Pero el rey no esperó a contemplar el botín, sino que rápidamente preguntó si sus órdenes relativas al rey de los magús habían sido cumplidas. Entonces avanzaron los portadores de las andas y Armenios vio a su enemigo, que estaba expirando.
Llamó de inmediato a los médicos más reputados de la ciudad y les ofreció grandes riquezas si curaban a aquel hombre. Los galenos intentaron hacer todo lo posible, pero al fin hubieron de desistir. El más anciano dijo al Señor:
—Nada podemos hacer para devolver la salud a este hombre. Ni nuestro saber ni nuestras drogas han dado resultado.
Y Armenios se sintió lleno de dolor por no poder proporcionar la salud a su enemigo, a fin de que pudiera convertirse a su religión.
Llegó la noche y Armenios se retiró a descansar a sus habitaciones, muy apenado por la dificultad de hacer sanar a su enemigo. Se durmió con dificultad y fue desvelado por el ángel del Señor, que le dijo:
—Cuando la hora de la plegaria esté próxima, toma un vaso y vierte en él un poco de aceite. Por la mañana ve adónde está el rey de los magús y úngelo con ese óleo. En el acto se curará, por la voluntad divina.

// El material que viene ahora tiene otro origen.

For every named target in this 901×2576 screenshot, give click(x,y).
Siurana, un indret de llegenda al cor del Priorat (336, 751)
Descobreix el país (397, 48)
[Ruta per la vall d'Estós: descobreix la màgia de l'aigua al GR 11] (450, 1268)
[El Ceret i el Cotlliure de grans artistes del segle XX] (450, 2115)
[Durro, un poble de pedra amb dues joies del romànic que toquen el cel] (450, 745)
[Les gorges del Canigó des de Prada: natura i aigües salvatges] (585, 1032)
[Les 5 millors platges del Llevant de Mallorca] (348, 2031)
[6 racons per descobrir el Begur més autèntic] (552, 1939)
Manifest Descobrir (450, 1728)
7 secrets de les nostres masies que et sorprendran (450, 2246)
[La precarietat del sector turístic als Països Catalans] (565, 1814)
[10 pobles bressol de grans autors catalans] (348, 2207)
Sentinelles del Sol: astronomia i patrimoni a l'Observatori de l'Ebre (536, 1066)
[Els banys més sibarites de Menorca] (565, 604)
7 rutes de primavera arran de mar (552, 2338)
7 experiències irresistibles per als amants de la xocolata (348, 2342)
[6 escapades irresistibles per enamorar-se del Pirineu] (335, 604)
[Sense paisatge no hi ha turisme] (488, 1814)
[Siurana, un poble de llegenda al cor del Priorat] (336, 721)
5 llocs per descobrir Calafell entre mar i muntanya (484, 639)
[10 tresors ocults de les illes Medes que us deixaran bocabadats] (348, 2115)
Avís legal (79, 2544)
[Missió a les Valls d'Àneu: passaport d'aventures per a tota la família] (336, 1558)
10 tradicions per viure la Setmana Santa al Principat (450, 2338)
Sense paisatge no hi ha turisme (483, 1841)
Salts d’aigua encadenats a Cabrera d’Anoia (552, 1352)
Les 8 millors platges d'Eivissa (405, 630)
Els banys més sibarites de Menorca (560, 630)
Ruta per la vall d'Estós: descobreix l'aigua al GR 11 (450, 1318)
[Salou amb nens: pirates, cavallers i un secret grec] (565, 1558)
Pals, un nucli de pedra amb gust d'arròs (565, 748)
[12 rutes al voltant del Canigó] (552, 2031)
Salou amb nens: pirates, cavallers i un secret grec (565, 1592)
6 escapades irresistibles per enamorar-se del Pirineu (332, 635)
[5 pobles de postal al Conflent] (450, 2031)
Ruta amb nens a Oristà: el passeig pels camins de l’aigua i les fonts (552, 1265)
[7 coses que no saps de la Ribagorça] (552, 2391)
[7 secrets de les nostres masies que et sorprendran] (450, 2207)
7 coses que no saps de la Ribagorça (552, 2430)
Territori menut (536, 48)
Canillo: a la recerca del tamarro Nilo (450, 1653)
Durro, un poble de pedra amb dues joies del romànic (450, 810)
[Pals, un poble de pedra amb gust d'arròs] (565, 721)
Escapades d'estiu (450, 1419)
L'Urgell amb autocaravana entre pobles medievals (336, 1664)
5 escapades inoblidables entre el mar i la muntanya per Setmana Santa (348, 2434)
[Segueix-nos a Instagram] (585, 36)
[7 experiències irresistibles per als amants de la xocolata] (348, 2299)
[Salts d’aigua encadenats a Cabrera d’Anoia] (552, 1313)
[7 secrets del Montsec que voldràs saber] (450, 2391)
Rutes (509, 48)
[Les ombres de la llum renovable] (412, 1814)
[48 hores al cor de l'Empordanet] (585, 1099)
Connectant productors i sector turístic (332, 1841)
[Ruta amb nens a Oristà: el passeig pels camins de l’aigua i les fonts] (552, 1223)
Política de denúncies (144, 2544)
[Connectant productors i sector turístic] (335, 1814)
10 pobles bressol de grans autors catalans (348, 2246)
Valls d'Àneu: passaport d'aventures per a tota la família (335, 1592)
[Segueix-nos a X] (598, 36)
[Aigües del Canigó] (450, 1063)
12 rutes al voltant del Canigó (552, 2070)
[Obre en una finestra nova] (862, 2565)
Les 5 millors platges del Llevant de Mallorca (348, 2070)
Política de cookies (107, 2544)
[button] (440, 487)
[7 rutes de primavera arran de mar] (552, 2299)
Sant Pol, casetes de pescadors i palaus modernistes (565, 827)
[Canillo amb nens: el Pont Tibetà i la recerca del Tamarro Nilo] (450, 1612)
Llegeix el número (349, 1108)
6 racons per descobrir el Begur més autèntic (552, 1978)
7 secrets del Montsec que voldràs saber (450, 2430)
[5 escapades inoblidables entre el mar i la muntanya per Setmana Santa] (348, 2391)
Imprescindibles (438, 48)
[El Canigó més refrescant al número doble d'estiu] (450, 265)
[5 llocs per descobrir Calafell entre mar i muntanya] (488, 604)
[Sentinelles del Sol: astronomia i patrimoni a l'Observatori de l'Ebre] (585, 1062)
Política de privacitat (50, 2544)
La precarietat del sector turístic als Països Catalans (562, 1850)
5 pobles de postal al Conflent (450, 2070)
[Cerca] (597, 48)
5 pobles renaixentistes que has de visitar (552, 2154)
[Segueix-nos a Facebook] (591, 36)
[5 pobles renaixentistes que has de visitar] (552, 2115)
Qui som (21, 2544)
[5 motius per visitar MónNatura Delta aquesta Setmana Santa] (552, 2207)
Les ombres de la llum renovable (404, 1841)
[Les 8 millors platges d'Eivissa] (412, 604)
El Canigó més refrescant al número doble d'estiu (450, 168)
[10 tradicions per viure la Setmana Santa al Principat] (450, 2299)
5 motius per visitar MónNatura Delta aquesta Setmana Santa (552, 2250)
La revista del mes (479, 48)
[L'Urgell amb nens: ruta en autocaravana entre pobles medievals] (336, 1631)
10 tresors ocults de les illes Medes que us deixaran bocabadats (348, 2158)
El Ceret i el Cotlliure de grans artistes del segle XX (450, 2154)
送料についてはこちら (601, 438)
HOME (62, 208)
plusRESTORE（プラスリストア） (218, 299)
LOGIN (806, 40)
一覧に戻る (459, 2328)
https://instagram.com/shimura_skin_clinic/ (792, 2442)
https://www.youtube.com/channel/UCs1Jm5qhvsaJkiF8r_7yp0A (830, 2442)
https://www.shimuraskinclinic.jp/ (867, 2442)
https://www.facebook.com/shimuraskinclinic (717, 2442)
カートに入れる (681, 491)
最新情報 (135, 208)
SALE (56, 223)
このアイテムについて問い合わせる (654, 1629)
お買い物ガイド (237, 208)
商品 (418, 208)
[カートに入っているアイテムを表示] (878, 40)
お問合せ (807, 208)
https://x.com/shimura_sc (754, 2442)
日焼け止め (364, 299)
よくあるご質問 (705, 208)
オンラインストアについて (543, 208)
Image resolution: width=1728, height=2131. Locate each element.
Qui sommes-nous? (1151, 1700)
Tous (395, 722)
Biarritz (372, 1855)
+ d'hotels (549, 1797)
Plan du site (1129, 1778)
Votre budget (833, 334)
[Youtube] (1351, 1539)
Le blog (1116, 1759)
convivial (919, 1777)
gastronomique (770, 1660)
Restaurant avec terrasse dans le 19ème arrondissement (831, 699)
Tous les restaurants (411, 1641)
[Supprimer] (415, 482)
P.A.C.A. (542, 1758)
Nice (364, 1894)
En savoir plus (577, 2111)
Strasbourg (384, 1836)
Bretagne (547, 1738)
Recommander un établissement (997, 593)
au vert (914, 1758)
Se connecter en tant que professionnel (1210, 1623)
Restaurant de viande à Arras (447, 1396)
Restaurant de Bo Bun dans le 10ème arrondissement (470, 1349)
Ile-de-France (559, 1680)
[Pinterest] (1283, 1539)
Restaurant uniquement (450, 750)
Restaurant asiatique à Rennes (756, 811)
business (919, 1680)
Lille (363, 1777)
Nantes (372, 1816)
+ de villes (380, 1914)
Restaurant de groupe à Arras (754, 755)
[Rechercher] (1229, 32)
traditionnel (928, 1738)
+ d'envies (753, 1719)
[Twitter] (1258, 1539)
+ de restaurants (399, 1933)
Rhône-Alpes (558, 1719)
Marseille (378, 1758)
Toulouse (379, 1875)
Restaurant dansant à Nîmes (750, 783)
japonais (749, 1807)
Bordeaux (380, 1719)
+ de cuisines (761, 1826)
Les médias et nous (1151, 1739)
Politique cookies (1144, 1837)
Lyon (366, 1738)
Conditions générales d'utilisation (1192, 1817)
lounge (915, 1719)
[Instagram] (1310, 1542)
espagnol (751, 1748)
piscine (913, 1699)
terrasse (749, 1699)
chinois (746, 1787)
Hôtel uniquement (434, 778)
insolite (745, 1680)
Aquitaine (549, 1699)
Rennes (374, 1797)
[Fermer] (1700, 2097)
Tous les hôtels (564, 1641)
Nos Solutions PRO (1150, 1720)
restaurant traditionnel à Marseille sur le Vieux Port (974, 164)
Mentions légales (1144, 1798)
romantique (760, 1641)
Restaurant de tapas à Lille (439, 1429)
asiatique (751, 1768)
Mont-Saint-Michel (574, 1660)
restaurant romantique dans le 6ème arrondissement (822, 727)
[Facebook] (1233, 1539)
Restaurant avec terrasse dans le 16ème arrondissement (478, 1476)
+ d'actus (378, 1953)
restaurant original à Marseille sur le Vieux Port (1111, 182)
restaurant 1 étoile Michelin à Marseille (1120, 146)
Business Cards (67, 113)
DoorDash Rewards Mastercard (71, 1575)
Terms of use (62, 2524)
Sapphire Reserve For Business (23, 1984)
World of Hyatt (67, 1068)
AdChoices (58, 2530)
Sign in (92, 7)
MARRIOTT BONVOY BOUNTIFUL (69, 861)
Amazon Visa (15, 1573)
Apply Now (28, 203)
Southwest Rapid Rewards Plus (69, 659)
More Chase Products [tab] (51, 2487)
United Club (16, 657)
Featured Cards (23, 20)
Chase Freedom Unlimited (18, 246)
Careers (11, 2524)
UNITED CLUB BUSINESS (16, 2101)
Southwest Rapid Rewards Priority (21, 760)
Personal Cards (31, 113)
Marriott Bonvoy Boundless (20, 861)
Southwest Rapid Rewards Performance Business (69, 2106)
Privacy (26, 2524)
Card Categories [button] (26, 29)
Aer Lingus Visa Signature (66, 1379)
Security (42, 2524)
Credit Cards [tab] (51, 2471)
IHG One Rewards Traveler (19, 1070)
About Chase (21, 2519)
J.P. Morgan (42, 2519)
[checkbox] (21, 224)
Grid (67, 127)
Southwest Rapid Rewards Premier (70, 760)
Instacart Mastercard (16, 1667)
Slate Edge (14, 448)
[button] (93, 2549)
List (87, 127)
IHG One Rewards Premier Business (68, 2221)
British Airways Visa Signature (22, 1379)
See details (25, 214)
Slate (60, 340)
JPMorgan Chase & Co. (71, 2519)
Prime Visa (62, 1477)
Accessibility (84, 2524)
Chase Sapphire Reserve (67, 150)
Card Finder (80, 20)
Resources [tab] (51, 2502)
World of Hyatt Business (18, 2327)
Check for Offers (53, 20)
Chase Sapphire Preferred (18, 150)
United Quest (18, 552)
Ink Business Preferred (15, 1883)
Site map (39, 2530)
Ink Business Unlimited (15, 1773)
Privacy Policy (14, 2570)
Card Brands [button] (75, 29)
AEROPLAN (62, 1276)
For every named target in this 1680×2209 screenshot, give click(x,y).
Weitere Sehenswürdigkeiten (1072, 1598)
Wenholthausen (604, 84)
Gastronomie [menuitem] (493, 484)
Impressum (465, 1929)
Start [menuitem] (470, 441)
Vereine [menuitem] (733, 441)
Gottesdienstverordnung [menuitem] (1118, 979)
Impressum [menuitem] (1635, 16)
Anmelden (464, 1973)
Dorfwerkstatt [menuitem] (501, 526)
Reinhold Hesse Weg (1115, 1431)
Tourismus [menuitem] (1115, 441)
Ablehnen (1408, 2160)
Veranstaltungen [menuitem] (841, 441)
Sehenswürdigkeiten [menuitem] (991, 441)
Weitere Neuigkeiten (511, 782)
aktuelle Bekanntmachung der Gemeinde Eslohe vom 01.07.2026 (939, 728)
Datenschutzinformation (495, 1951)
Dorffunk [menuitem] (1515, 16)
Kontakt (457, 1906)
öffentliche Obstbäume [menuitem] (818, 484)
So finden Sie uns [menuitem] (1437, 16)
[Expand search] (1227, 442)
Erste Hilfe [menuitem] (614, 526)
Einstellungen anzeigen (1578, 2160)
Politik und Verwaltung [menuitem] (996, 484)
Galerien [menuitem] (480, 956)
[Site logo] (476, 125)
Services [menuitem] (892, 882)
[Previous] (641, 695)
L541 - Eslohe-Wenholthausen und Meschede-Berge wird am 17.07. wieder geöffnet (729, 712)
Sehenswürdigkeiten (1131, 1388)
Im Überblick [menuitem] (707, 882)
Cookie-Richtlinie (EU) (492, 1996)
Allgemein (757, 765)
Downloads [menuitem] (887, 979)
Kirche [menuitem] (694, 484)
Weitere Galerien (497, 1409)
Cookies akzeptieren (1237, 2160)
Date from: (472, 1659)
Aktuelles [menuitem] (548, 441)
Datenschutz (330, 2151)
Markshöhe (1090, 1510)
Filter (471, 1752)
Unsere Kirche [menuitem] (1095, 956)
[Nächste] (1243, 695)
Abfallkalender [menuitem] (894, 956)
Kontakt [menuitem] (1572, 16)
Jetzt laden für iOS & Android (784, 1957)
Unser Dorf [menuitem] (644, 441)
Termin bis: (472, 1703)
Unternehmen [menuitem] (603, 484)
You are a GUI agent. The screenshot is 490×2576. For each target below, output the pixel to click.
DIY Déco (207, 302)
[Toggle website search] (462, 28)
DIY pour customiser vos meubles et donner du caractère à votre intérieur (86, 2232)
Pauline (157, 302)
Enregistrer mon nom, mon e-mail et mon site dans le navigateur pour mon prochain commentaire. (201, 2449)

El rey Armenios tuvo gran alegría por esta revelación, dio fervientes gracias a Dios y esperó pacientemente la hora de la plegaria. Cuando por sus ventanales empezó a filtrarse la luz lechosa del amanecer, se levantó, cogió uno de sus vasos más ricos y echó en él una cantidad de finísimo aceite y oyó después hasta que la mañana estuvo clara.
Entonces se dirigió hacia donde yacía el rey de los magús y lo roció con el aceite. El monarca abrió los ojos y se incorporó curado. Cuando supo todo lo que le había sucedido, se echó a los pies de Armenios y declaró creer en el Dios de los cristianos y pidió a su salvador que le adoctrinase en la verdadera fe.
El rey Armenios lo envió al obispo, el cual le enseñó las verdades de la religión y lo bautizó. Después de esto, el monarca le dio vestidos riquísimos y con una gran guardia de honor mandó llevarle de nuevo a su ciudad.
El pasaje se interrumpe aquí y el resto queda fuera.